A Connecticut high school student was arrested by the Fairfield Police Department and faces multiple charges after he reportedly made a racist post on social media targeting a 16-year-old Black classmate.
Jamar Medor, a 16-year-old student at Fairfield Warde High School, didn’t learn that he’s been the target of a racist post shared to Snapchat until a classmate brought it to his attention.
The image was taken from behind Medor, who was sitting in his homeroom class on May 7. A red circle was been drawn around him and there are two captions on the photo. The first questions, “Why is there a n-gger in my homeroom?” The second caption says, “Why is he not in chains?”
In a statement, Fairfield Warde Principal Paul Cavanna said “discrimination in any form is not tolerated.”
“We strongly believe that racism has no place here or anywhere in our society,” he wrote. “We are working to support those who have been affected by this reprehensible act.”
After the post was reported to Cavanna, Medor was called to his office. There the teen called his mother, Judith Medor.
“When I saw the post, I was really in a state of shock,” she told CNN. “I didn’t know what to say, I didn’t know where to begin.”
State’s Attorney Joseph T. Corradino confirmed that the student who posted the photo, also 16, was arrested. He has been charged with breach of peace, and “ridicule on account of creed, religion, color, denomination, nationality or race,” a misdemeanor specific to Connecticut.
The arrest of the student has also sparked a discussion about free speech. The misdemeanor state hate crime charge the student was arrested on dates back to a 1917 law that some say infringes on First Amendment rights.
The ACLU of Connecticut suggested that the school’s handling of the incident was based on “likely unconstitutional laws” and encouraged schools to emphasize restorative justice practices and to pursue stopping hate and violence at the root.
“Having racist ideas or sharing racist ideas is something that we actually protect,” Emerson Sykes, a senior staff attorney with the ACLU’s national chapter told the Hartford Courant. “Even if that viewpoint is offensive, even if it’s deplorable, we don’t want the government making the call about what’s OK to say and think and what is not. But we have limitations on that right.”

══════════════════════════════

**Exercise 1**
In the news report about the Fairfield student's arrest over a racist Snapchat post, what year does the law behind the misdemeanor hate crime charge date back to?
**Exercise 2**
Write the next part of the news report about the Fairfield student's arrest over a racist Snapchat post, picking up after its final paragraph.

══════════════════════════════

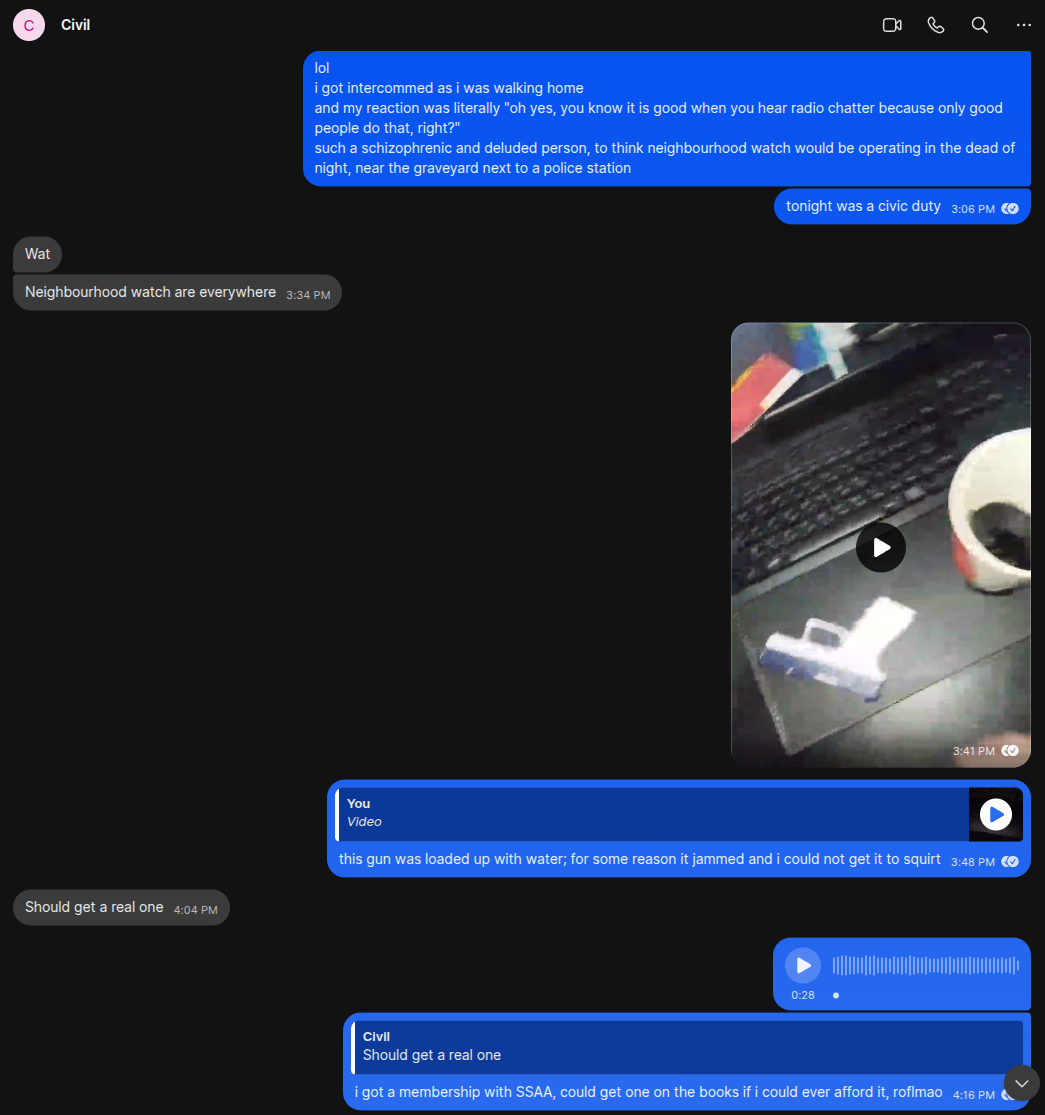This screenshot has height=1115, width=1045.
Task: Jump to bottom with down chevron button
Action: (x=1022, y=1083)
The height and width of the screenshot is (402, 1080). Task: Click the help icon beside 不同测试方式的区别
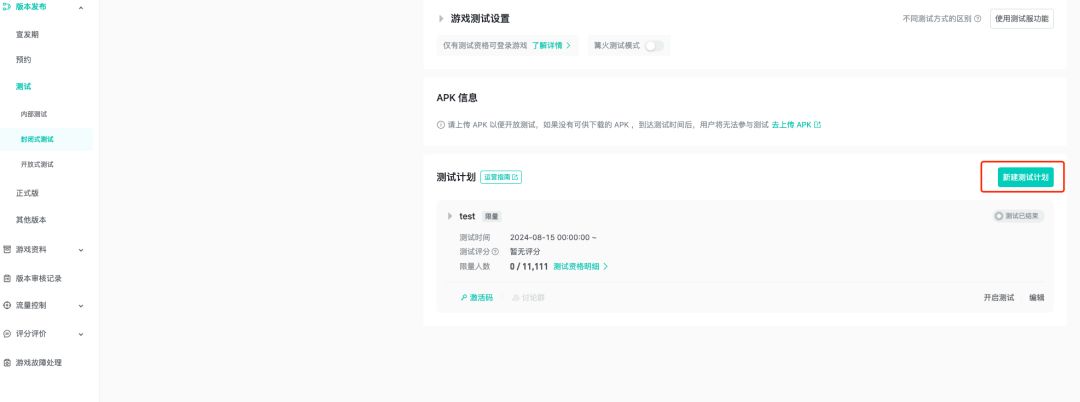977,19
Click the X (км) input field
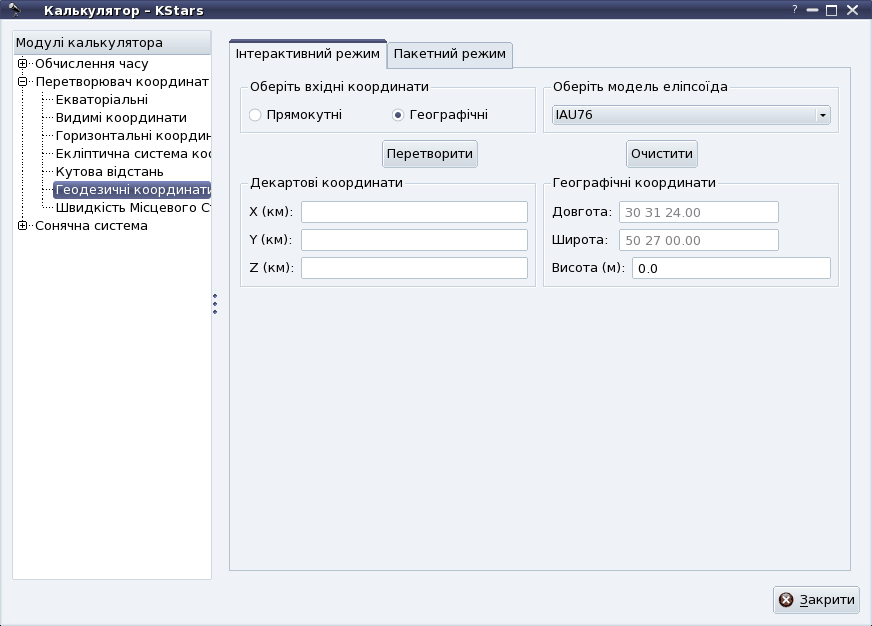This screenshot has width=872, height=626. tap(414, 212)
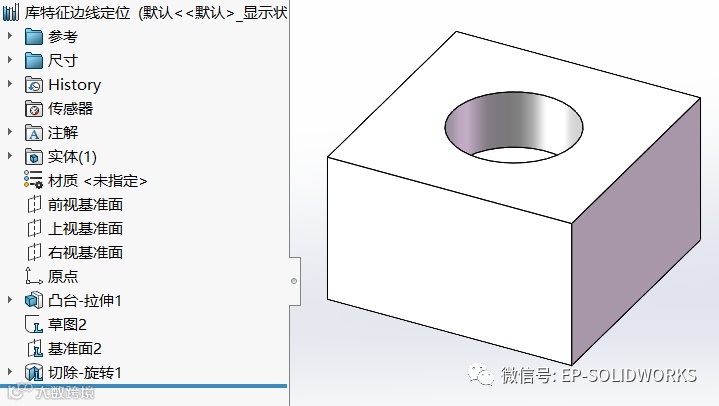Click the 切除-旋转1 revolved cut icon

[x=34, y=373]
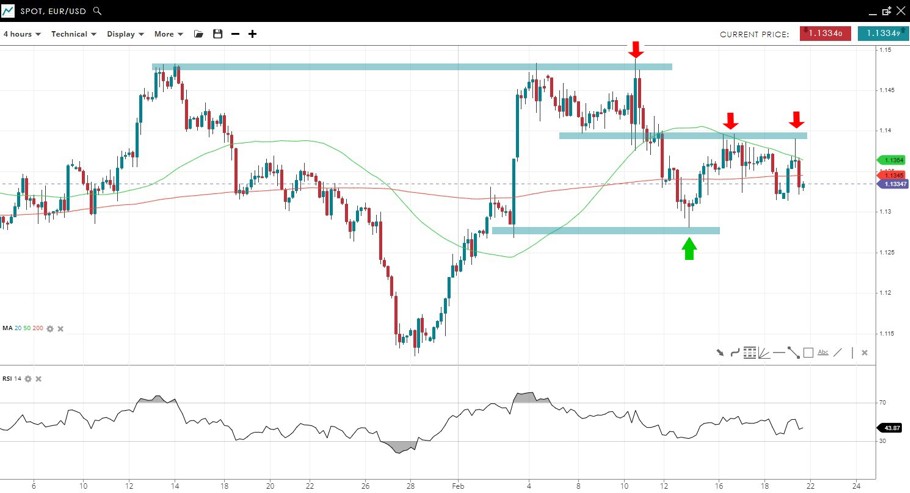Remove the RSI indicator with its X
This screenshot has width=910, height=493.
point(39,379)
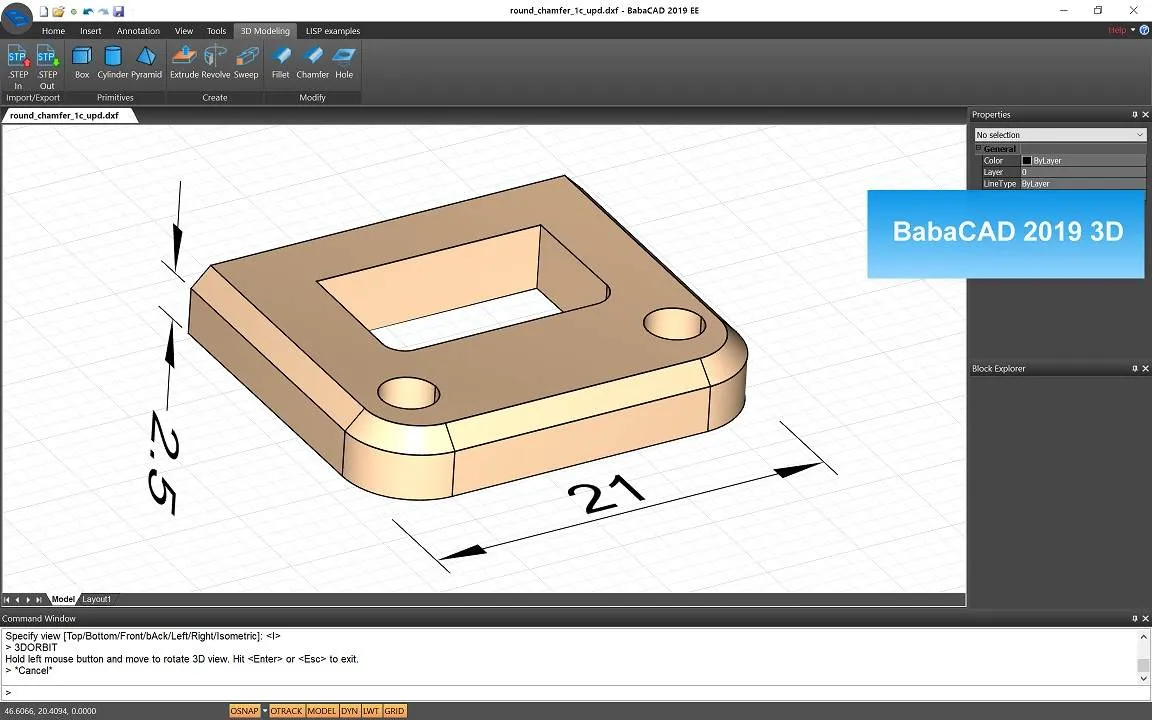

══════════════════════════════

**Exercise response 1**
1917

**Exercise response 2**
Judith Medor said to CNN she had been informed that the student who posted the photo was white and that he had been suspended and would probably be expelled. She says her other son, Jake, who attends a different high school in the district, received a FaceTime call after the post was made in which the caller called him the N-word and then hung up.
She met with school officials on May 17. Both teens have received police escorts to and from school and from class to class since the incident, but Jamar sometimes stays home because he does not feel safe. “Jamar has been having nightmares and doesn’t always feel comfortable in this school,” she said to CNN. “[The incident has gotten] too much attention. He gets many questions so he feels very overwhelmed and uncomfortable.”
Judith is considering sending Jamar and Jake to another high school her eldest son previously attended next school year.
Although she’s lived in Fairfield, which is just 3 percent Black, for 14 years, Judith said she never felt unsafe prior to the recent incidents. Now she’s considering installing a security system in her home. She said she blames the parents of the teen for his actions and told The Associated Press she believes the teen should be jailed for the post. “I have to blame the parents because that’s the way he’s probably been raised,” she said. “Racism has probably been taught in the home. He was not born racist. Racism is not genetic, that’s a behavior you learn. That’s my understanding of it. I have to blame the parents. They should be embarrassed and ashamed of themselves.”